[Opening PROVIDED INFORMATION section]

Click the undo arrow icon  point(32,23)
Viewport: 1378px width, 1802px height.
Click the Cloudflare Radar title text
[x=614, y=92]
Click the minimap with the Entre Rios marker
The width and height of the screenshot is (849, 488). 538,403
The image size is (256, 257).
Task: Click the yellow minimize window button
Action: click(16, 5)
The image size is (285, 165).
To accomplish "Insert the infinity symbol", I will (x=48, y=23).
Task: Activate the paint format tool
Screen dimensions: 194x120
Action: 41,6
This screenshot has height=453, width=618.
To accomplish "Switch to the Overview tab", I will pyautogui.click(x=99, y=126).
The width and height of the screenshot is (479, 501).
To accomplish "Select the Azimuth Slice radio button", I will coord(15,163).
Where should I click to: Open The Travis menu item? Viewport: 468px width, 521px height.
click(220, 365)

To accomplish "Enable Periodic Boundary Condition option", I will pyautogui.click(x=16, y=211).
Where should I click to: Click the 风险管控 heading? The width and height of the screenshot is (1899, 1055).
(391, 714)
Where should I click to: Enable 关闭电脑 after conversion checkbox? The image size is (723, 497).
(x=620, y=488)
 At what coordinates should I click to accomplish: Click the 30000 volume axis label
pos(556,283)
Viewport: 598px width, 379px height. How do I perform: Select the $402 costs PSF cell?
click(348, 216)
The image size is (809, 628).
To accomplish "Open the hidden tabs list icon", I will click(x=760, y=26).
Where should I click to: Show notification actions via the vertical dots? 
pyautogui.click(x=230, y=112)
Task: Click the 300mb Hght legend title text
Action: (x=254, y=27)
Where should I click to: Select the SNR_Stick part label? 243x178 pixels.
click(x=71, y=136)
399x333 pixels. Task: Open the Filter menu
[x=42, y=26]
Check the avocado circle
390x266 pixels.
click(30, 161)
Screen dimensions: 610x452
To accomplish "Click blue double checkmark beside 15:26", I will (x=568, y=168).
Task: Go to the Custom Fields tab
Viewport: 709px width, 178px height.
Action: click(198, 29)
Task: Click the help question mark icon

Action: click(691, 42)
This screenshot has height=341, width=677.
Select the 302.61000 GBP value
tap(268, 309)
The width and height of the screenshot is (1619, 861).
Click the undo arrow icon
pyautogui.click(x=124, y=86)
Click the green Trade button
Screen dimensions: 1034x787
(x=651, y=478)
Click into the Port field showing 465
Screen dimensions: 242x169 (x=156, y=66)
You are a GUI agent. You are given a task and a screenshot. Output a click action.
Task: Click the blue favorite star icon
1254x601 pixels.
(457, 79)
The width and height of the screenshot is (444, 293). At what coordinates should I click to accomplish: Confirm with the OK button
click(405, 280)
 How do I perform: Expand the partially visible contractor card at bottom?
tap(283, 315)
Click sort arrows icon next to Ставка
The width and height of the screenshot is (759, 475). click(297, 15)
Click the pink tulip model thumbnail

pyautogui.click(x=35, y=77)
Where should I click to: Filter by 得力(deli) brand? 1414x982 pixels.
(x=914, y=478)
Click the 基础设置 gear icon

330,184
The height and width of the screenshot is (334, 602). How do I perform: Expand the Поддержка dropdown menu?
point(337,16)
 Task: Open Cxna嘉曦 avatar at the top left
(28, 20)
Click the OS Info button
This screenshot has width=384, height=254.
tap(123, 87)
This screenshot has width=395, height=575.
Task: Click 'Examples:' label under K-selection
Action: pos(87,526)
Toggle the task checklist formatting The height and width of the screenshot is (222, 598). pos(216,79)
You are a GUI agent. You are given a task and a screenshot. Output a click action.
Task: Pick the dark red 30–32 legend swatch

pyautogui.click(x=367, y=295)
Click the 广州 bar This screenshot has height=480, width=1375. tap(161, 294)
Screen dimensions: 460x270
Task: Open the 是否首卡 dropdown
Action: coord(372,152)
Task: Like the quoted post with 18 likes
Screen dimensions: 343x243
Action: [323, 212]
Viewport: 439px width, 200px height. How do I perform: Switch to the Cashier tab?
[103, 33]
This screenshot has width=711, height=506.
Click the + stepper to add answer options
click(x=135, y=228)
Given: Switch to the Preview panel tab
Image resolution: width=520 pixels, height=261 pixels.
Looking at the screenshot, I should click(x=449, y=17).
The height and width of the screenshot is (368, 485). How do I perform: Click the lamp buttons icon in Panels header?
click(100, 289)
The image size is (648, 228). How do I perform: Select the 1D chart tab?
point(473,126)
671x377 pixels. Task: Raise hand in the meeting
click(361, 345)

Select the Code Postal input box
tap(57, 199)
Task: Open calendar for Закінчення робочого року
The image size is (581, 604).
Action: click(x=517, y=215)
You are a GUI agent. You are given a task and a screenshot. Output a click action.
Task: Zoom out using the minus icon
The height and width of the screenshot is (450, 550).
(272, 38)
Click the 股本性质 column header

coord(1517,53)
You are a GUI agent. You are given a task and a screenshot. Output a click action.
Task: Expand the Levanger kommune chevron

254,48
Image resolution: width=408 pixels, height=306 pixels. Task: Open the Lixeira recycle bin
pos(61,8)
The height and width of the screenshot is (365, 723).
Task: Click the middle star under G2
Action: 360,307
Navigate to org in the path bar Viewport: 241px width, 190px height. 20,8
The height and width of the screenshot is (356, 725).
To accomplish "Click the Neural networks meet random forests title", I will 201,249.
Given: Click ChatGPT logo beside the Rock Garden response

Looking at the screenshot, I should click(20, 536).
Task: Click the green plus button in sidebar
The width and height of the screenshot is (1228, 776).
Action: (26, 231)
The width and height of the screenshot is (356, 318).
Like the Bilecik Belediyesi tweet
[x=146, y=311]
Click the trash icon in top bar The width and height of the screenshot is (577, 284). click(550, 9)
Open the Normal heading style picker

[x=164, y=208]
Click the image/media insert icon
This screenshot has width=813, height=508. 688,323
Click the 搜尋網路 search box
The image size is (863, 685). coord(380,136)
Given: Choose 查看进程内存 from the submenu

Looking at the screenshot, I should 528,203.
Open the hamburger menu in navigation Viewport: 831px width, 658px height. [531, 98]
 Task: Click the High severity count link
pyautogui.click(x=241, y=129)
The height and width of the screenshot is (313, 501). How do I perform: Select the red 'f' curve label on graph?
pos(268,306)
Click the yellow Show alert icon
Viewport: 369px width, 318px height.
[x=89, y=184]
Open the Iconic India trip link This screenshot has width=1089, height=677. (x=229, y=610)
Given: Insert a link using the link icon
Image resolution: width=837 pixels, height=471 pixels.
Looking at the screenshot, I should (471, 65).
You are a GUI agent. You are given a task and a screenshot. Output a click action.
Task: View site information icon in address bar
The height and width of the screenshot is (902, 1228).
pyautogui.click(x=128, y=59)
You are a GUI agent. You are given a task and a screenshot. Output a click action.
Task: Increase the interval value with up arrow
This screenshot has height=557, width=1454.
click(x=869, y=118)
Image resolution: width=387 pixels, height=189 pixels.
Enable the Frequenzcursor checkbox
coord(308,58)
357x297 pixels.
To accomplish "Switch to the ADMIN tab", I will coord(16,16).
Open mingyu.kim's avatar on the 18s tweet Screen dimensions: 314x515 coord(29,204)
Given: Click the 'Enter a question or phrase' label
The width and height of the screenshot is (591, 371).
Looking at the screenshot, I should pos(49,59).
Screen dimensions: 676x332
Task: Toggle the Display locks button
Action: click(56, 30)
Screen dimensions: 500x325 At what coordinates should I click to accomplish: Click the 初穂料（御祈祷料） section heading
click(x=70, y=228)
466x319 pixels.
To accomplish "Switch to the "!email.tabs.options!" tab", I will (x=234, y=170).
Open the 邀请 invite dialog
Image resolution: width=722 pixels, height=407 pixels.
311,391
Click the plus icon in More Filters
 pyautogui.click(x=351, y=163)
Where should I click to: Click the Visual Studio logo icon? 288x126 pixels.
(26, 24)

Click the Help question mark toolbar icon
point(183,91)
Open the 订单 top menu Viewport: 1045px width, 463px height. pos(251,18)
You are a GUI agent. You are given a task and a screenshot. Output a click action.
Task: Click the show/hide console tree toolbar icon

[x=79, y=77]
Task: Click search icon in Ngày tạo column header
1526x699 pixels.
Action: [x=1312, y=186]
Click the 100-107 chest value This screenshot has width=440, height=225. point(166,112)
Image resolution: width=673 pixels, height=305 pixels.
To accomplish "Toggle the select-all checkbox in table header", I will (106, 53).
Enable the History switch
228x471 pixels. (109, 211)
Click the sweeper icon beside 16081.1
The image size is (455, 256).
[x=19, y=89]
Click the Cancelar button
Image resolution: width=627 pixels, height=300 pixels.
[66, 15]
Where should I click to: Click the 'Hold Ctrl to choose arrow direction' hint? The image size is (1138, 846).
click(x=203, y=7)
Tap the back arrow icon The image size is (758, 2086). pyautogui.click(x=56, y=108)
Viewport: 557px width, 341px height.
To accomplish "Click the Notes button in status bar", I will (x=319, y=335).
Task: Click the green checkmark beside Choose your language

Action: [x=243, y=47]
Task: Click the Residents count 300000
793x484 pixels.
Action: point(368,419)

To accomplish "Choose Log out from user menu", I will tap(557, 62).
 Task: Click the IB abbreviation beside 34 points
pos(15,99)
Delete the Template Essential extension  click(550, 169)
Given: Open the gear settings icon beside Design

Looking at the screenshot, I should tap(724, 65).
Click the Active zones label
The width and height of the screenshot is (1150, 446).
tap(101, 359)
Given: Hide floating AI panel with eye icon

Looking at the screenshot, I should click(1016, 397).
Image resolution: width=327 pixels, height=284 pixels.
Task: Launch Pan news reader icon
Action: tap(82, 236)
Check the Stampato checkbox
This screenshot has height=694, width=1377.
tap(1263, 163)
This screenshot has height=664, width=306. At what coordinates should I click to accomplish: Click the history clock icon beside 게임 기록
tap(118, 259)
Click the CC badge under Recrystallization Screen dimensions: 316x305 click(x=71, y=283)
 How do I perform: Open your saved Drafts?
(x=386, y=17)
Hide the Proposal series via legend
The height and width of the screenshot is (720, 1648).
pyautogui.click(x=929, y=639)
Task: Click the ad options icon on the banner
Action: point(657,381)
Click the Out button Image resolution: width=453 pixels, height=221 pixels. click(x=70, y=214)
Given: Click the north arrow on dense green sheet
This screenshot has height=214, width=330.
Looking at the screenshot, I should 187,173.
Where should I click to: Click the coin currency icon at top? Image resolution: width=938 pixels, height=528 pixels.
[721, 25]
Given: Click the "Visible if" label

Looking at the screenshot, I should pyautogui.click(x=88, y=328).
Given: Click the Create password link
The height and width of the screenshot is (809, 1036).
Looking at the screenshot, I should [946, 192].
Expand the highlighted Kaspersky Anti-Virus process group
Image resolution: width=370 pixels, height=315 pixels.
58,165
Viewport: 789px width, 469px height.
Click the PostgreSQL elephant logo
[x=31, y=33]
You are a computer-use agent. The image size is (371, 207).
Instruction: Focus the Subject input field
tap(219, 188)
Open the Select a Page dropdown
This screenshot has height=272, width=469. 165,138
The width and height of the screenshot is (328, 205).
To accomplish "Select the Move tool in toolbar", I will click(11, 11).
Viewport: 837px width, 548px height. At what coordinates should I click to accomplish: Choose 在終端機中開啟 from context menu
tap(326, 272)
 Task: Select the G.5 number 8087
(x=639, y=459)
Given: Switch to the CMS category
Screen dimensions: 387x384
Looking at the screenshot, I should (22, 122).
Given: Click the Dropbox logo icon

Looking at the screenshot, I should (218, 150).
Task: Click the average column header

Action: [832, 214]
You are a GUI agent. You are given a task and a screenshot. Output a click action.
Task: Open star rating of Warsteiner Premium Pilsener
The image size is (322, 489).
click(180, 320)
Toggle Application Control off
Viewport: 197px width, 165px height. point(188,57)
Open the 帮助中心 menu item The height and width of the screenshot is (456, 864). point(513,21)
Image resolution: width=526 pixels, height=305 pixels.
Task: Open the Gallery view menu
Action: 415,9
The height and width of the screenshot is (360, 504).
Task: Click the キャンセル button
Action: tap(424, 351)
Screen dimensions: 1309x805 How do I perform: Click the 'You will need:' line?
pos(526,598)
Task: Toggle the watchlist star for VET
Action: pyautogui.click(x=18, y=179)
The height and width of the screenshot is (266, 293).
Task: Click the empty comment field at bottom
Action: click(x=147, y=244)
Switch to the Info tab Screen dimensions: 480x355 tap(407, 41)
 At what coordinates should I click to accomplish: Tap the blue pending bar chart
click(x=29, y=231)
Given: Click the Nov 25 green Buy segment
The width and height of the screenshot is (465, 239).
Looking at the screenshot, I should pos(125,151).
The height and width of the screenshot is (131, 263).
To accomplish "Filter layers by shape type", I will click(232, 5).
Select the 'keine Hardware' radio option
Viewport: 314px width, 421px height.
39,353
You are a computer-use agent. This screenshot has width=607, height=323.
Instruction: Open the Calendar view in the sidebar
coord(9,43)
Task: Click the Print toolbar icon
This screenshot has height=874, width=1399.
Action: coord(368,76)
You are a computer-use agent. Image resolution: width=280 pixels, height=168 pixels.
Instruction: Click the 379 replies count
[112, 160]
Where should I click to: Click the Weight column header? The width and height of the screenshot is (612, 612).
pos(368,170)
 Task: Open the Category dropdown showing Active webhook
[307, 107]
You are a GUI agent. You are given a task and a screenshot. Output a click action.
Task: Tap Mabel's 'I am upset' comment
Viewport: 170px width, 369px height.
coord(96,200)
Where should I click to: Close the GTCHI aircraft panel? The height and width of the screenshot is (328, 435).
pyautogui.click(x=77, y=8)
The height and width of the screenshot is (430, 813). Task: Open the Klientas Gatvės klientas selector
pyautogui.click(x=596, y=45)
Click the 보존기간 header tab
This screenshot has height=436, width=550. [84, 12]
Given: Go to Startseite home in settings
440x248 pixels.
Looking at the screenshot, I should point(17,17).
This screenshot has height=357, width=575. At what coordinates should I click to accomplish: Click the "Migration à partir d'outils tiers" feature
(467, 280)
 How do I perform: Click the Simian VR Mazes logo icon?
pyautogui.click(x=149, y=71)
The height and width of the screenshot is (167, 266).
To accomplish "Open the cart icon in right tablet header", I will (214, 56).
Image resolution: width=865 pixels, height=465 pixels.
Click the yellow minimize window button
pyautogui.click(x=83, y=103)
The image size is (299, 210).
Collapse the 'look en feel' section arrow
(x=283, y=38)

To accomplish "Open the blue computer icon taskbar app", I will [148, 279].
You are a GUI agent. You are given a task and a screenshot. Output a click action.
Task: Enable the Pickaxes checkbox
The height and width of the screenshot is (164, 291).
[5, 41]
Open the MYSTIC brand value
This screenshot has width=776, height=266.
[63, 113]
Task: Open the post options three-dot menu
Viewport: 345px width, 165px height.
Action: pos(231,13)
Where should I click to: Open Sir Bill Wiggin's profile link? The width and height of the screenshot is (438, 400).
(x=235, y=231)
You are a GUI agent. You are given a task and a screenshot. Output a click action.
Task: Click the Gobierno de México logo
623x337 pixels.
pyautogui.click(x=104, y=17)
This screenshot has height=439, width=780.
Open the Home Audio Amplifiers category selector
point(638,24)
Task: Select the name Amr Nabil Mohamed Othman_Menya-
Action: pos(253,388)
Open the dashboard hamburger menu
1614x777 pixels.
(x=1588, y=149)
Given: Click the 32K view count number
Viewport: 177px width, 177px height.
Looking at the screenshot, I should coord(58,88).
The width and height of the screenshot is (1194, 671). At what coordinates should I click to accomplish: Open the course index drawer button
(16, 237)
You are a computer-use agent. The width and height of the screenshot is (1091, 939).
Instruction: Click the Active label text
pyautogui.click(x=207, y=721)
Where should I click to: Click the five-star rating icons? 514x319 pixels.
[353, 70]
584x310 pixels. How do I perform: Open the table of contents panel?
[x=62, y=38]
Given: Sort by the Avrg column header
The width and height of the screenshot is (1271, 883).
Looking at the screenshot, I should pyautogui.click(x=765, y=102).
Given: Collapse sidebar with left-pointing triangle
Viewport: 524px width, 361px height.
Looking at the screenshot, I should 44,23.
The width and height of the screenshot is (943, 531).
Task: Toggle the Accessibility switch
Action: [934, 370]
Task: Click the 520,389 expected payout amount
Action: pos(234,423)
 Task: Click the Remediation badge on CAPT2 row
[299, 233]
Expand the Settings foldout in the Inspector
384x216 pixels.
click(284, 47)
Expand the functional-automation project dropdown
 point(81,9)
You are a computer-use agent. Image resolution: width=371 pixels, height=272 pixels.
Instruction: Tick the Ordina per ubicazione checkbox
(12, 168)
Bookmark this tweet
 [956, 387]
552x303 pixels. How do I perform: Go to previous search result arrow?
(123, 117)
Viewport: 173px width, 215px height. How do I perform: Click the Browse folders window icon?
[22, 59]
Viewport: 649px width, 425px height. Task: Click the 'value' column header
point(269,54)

[Closing PROVIDED INFORMATION section]

Starting at the line that holds "The width and height of the screenshot is (1271, 883).", set down each line exactly through the last line of the records above, and no others.

## OUTPUT
The width and height of the screenshot is (1271, 883).
Looking at the screenshot, I should pyautogui.click(x=765, y=102).
Given: Collapse sidebar with left-pointing triangle
Viewport: 524px width, 361px height.
Looking at the screenshot, I should 44,23.
The width and height of the screenshot is (943, 531).
Task: Toggle the Accessibility switch
Action: [934, 370]
Task: Click the 520,389 expected payout amount
Action: pos(234,423)
 Task: Click the Remediation badge on CAPT2 row
[299, 233]
Expand the Settings foldout in the Inspector
384x216 pixels.
click(284, 47)
Expand the functional-automation project dropdown
 point(81,9)
You are a computer-use agent. Image resolution: width=371 pixels, height=272 pixels.
Instruction: Tick the Ordina per ubicazione checkbox
(12, 168)
Bookmark this tweet
 [956, 387]
552x303 pixels. How do I perform: Go to previous search result arrow?
(123, 117)
Viewport: 173px width, 215px height. How do I perform: Click the Browse folders window icon?
[22, 59]
Viewport: 649px width, 425px height. Task: Click the 'value' column header
point(269,54)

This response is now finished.